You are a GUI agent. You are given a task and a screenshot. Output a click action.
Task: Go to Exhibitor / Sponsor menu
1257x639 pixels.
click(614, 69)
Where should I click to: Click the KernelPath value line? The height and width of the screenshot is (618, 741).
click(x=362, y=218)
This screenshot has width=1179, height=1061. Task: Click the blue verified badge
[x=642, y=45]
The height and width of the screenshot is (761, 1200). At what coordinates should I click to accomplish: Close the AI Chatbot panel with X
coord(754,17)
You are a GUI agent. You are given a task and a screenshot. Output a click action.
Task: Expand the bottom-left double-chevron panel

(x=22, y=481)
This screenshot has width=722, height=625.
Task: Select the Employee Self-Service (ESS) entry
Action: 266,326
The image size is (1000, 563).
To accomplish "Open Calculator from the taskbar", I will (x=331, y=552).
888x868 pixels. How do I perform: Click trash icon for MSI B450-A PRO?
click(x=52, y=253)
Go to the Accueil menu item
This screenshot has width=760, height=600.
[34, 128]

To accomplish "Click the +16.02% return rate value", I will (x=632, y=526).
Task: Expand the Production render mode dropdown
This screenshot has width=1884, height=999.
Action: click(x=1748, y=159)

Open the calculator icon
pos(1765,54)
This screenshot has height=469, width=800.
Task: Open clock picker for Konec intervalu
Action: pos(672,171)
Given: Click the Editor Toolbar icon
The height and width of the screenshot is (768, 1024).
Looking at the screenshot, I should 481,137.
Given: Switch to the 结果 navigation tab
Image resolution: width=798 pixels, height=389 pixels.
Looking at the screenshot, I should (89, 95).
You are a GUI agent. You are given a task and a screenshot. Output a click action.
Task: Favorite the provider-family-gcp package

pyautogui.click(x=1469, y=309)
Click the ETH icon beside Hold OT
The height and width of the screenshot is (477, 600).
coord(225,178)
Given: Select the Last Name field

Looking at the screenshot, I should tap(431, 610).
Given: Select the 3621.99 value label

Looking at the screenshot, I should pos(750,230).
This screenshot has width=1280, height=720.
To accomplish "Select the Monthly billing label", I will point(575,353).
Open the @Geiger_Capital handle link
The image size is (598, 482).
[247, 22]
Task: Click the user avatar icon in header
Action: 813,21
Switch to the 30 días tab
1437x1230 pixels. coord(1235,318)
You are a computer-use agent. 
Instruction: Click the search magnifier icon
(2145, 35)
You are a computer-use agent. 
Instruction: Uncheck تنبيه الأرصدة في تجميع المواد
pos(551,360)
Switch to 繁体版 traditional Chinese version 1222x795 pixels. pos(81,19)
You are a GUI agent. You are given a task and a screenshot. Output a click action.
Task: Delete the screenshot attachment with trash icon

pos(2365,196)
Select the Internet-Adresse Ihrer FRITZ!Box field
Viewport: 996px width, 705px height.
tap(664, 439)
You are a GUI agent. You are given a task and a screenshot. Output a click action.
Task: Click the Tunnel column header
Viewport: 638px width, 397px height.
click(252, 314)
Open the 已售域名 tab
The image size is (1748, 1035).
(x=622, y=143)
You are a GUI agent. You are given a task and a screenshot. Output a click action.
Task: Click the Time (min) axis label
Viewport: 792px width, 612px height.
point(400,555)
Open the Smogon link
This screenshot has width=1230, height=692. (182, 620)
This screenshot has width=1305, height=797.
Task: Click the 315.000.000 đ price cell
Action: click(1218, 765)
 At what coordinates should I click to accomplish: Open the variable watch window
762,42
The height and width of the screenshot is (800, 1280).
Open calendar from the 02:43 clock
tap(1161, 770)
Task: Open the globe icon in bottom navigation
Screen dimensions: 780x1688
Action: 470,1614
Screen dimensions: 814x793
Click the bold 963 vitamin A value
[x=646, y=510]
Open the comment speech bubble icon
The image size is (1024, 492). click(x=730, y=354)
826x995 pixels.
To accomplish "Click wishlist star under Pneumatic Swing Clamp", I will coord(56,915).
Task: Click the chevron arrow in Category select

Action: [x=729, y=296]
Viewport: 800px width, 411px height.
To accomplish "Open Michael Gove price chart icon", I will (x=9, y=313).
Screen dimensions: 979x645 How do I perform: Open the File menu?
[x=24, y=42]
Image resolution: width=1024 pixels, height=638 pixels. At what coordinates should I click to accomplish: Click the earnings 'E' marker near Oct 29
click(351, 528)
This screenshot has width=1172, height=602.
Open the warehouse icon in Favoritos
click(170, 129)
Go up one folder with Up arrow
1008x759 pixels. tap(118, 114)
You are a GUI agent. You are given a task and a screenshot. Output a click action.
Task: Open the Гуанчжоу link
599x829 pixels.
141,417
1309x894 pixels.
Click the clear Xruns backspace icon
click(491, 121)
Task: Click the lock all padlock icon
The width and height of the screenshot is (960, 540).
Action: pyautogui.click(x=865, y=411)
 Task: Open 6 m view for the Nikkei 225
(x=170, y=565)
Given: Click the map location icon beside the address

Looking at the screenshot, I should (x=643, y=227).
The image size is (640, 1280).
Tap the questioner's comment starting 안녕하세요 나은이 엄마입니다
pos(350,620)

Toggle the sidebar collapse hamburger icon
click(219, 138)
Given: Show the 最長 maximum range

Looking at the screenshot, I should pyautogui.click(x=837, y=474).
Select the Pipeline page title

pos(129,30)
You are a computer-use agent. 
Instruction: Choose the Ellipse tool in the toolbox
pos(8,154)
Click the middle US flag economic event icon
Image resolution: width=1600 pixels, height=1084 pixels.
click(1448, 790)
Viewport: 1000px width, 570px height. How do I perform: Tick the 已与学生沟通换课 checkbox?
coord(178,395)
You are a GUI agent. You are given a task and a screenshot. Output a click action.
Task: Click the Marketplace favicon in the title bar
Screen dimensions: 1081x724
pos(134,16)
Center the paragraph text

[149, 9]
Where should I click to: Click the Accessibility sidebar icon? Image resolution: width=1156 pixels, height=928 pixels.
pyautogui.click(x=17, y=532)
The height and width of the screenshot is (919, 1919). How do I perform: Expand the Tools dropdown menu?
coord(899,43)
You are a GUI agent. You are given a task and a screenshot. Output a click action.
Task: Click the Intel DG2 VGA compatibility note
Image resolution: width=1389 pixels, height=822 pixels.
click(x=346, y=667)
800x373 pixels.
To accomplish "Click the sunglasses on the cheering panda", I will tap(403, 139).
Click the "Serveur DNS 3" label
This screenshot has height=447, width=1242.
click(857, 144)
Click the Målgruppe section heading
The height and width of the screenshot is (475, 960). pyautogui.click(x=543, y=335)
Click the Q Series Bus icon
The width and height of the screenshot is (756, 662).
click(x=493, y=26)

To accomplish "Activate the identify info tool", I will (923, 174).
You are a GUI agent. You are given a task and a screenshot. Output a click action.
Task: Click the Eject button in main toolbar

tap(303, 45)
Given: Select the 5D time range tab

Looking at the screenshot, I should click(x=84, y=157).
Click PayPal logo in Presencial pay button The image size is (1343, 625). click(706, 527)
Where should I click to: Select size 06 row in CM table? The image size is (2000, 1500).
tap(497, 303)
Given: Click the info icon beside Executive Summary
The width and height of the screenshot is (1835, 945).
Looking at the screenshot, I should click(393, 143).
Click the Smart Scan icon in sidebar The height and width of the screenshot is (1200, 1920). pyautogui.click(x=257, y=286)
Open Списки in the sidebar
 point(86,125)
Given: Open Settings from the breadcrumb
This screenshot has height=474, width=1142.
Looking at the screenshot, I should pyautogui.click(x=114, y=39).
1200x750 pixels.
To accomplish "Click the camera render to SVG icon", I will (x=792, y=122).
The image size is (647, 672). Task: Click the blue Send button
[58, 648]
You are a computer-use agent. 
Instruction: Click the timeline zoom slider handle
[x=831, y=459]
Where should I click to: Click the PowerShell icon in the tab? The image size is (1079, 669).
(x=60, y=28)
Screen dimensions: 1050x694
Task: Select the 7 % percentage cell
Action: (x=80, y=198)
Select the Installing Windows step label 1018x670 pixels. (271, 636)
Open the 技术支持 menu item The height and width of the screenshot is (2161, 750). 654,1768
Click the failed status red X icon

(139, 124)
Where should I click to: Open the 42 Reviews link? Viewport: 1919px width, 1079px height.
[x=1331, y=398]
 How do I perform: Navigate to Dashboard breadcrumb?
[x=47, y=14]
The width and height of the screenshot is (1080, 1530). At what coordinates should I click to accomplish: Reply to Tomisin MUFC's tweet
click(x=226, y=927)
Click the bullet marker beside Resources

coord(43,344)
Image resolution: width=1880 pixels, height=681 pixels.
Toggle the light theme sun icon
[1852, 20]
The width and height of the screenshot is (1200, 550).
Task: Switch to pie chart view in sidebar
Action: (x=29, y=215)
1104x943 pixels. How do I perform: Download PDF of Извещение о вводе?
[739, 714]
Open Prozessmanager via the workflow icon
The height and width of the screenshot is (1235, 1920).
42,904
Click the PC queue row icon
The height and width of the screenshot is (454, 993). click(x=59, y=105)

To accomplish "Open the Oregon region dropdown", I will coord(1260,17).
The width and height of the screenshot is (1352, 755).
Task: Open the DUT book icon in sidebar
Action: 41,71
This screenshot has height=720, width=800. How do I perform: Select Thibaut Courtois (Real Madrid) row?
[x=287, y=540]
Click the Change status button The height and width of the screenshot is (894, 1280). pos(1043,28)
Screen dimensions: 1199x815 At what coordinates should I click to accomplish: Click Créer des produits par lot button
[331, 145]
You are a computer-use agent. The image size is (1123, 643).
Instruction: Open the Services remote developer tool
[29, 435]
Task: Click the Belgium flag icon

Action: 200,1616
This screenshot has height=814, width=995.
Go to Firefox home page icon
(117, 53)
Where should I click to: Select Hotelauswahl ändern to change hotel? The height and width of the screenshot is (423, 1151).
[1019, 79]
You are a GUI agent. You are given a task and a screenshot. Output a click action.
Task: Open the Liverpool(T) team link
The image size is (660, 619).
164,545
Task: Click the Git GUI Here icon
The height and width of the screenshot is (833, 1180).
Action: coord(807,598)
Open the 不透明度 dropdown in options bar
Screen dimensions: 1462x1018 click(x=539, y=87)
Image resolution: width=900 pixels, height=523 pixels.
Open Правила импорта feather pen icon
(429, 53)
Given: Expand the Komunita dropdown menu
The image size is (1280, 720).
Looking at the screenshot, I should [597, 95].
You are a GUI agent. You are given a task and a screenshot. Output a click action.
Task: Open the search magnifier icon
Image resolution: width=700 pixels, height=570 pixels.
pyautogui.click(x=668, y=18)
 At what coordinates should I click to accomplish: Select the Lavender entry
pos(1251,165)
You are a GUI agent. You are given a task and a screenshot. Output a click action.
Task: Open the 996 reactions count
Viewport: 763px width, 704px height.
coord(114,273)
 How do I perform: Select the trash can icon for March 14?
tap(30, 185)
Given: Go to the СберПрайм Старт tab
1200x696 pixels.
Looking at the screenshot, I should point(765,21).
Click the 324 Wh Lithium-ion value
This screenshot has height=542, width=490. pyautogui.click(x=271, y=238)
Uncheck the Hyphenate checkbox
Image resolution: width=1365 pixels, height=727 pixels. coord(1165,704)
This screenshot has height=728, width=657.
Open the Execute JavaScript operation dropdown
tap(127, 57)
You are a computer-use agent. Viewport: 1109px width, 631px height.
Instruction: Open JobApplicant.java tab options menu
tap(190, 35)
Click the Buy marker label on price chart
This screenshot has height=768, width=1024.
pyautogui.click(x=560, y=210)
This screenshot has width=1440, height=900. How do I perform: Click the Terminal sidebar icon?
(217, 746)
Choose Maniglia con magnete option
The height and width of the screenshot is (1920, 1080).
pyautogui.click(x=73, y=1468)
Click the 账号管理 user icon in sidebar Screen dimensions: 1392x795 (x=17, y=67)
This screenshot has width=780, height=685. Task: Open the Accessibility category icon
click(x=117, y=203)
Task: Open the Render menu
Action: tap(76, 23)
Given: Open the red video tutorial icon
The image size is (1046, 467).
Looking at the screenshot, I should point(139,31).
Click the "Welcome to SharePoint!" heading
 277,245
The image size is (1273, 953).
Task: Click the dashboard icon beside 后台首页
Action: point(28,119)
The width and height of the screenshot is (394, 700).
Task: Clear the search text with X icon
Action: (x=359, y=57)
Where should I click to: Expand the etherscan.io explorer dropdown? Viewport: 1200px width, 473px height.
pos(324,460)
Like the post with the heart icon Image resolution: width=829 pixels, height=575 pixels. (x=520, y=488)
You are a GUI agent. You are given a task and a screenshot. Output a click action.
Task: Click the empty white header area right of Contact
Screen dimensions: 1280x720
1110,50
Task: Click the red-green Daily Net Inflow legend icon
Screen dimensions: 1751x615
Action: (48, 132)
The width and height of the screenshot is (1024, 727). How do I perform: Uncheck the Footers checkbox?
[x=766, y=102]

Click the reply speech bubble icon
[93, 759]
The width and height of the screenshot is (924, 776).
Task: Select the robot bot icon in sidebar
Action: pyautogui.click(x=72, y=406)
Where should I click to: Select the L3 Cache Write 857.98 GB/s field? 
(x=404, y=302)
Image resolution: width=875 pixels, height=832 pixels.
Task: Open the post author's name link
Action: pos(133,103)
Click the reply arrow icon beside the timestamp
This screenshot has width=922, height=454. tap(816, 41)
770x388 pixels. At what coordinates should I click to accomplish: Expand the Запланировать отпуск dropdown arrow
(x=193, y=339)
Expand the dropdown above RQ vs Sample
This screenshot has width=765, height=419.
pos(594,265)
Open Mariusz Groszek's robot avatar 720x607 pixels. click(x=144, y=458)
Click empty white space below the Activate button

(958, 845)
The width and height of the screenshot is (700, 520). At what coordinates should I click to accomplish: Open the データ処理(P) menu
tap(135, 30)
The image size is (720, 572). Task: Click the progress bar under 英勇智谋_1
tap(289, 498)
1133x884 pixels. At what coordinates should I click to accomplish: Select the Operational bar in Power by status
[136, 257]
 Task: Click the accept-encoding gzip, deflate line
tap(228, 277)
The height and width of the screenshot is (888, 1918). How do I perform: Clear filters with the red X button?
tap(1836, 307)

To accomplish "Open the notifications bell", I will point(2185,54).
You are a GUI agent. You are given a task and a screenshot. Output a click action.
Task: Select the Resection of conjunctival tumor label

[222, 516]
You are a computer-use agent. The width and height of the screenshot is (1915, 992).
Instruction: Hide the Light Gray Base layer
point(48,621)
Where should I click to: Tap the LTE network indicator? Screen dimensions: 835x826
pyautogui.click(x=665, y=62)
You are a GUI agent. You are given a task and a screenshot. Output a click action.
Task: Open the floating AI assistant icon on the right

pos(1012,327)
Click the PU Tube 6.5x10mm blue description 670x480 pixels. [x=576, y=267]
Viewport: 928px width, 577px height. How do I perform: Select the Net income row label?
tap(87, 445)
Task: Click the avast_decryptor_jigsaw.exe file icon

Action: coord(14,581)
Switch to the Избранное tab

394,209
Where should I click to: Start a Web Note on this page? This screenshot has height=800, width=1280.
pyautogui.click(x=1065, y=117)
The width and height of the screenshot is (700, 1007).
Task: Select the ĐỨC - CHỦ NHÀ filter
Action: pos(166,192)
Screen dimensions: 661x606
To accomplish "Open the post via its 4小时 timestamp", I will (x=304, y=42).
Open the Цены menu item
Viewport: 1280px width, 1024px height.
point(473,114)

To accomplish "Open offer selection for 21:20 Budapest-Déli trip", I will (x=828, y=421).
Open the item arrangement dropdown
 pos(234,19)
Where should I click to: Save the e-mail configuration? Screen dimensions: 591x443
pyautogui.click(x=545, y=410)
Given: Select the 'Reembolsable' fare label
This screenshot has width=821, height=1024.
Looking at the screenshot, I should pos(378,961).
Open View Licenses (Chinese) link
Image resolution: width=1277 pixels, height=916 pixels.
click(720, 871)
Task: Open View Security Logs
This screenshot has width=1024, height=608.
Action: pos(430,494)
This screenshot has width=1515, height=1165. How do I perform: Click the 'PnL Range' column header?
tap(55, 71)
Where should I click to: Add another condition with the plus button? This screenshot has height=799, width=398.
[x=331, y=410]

---*---

● **EXERCISE AIM**
Look at the material above and copy, word for word, its lines from the first through the one containing "Given: Switch to the 结果 navigation tab".

● **ANSWER BELOW**
You are a GUI agent. You are given a task and a screenshot. Output a click action.
Task: Go to Exhibitor / Sponsor menu
1257x639 pixels.
click(614, 69)
Where should I click to: Click the KernelPath value line? The height and width of the screenshot is (618, 741).
click(x=362, y=218)
This screenshot has width=1179, height=1061. Task: Click the blue verified badge
[x=642, y=45]
The height and width of the screenshot is (761, 1200). At what coordinates should I click to accomplish: Close the AI Chatbot panel with X
coord(754,17)
You are a GUI agent. You are given a task and a screenshot. Output a click action.
Task: Expand the bottom-left double-chevron panel

(x=22, y=481)
This screenshot has width=722, height=625.
Task: Select the Employee Self-Service (ESS) entry
Action: 266,326
The image size is (1000, 563).
To accomplish "Open Calculator from the taskbar", I will (x=331, y=552).
888x868 pixels. How do I perform: Click trash icon for MSI B450-A PRO?
click(x=52, y=253)
Go to the Accueil menu item
This screenshot has width=760, height=600.
[34, 128]

To accomplish "Click the +16.02% return rate value", I will (x=632, y=526).
Task: Expand the Production render mode dropdown
This screenshot has width=1884, height=999.
Action: click(x=1748, y=159)

Open the calculator icon
pos(1765,54)
This screenshot has height=469, width=800.
Task: Open clock picker for Konec intervalu
Action: pos(672,171)
Given: Click the Editor Toolbar icon
The height and width of the screenshot is (768, 1024).
Looking at the screenshot, I should 481,137.
Given: Switch to the 结果 navigation tab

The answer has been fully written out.